Q: What are the advantages/disadvantages of being an openly gay filmmaker?

A: Hmm. I never really thought about that actually … Being a maker of gay films I think it would be hard for me to be closeted. So I guess the advantage is that I’ve been able to tell stories that are important to me without worrying about what that says about me. Generally though, I don’t see any disadvantages with being gay and directing movies. I don’t think anyone really cares. Of course, as we all know, being an openly gay actor is up for debate.

Q: Your next film is called “Over The Rainbow.” What’s that about, and have you cast it yet?

A: Yes, this is one of those gay stories I come across that I would love to tell! It’s about a guy who ends up in an alternative world, kind of like a fairytale-land, where there are no gay people, and he sets out to change that and win the prince’s heart. It’s a very romantic, sweet story with a great message. This is a film I’m not producing though, the financing is still very much up in the air, and we don’t have a start date yet. So no, it has not been cast.

Q: What is something that your fans don’t know about you?

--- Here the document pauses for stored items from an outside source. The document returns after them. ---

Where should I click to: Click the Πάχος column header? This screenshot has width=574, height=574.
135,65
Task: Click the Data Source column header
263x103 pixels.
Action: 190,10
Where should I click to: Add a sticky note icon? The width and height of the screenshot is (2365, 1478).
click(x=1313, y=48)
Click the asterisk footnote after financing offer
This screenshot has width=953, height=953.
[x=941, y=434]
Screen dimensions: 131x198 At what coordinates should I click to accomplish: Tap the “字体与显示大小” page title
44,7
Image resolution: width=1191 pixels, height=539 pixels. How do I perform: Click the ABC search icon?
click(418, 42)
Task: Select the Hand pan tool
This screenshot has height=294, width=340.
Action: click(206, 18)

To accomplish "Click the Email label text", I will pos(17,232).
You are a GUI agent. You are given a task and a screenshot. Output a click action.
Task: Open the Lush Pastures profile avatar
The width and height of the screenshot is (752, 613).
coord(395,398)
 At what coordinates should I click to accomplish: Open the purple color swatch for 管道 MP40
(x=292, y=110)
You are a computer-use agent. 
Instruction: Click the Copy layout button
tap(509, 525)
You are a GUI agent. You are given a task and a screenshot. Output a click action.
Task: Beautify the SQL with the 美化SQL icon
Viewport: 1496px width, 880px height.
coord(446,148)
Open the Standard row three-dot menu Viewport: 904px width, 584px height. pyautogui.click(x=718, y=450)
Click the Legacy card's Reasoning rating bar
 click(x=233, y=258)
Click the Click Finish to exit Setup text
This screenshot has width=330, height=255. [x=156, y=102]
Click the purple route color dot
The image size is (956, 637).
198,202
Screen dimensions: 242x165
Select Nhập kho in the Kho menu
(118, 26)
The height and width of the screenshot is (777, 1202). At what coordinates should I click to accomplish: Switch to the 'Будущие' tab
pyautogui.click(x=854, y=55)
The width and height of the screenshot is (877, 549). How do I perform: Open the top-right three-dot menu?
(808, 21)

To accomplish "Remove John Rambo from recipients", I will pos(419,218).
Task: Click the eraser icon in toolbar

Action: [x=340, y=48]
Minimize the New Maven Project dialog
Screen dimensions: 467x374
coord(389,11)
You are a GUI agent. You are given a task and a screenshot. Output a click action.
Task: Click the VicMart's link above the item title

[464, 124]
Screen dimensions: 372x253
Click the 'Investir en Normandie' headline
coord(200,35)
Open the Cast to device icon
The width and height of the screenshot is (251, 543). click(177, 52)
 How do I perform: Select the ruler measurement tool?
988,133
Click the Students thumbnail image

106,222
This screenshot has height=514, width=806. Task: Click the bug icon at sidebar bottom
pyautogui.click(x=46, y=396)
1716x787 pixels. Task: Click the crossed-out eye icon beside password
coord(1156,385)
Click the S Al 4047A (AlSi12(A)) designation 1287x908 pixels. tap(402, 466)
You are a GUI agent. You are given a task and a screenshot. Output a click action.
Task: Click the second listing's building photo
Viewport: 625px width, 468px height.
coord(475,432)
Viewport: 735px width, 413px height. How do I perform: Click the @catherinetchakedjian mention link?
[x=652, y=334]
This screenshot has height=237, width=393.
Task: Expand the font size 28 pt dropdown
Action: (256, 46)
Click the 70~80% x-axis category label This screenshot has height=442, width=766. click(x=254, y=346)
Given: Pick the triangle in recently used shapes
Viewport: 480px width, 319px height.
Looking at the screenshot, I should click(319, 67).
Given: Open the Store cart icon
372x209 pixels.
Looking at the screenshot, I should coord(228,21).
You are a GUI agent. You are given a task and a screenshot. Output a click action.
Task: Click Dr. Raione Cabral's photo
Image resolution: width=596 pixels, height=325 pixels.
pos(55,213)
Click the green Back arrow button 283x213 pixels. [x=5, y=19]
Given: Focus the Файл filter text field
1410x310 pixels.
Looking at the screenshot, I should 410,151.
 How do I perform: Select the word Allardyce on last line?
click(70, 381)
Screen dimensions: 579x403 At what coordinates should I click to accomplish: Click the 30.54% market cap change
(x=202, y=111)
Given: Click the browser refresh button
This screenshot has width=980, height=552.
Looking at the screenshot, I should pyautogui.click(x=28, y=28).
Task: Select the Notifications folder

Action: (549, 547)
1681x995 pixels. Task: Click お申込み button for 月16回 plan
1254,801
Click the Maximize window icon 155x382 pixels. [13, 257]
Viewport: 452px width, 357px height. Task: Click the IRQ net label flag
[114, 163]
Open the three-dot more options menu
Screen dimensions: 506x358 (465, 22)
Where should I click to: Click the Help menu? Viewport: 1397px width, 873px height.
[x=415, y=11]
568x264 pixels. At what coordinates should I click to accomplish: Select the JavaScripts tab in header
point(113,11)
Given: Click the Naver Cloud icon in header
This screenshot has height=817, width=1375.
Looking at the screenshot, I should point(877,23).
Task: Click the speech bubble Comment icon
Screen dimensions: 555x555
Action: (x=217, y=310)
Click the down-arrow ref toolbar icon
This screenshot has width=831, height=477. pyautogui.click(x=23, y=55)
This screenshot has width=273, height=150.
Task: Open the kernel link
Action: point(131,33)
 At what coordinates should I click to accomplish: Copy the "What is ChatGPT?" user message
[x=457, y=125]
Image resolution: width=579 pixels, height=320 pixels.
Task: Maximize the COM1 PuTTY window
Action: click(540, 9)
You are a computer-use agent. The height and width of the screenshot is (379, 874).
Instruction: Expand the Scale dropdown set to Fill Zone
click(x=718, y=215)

A: Gosh. I don’t know. I’m always over-sharing so I hope there is something! Talking about over-sharing though, I’m actually more guarded now with what I say during festival Q&As because these days people shoot those things with their phones and post them online. So if you want the real dirt, you have to ask me one-on-one at the opening night party afterwards!

To visit the film’s website, click HERE.

The details

FilmOut San Diego’s 13th annual LGBT Film Festival will be conducted over two weekends: Aug. 19-21 and Aug. 26-28.

Almost 60 films and shorts will be shown at the historical Birch North Park Theatre.

To buy individual tickets, click HERE.

To buy a film festival pass to see all the movies and attend the opening night party at Top of the Park in Hillcrest as well as the closing night party at URBN Coal Fired Pizza in North Park, click HERE. The cost is $150.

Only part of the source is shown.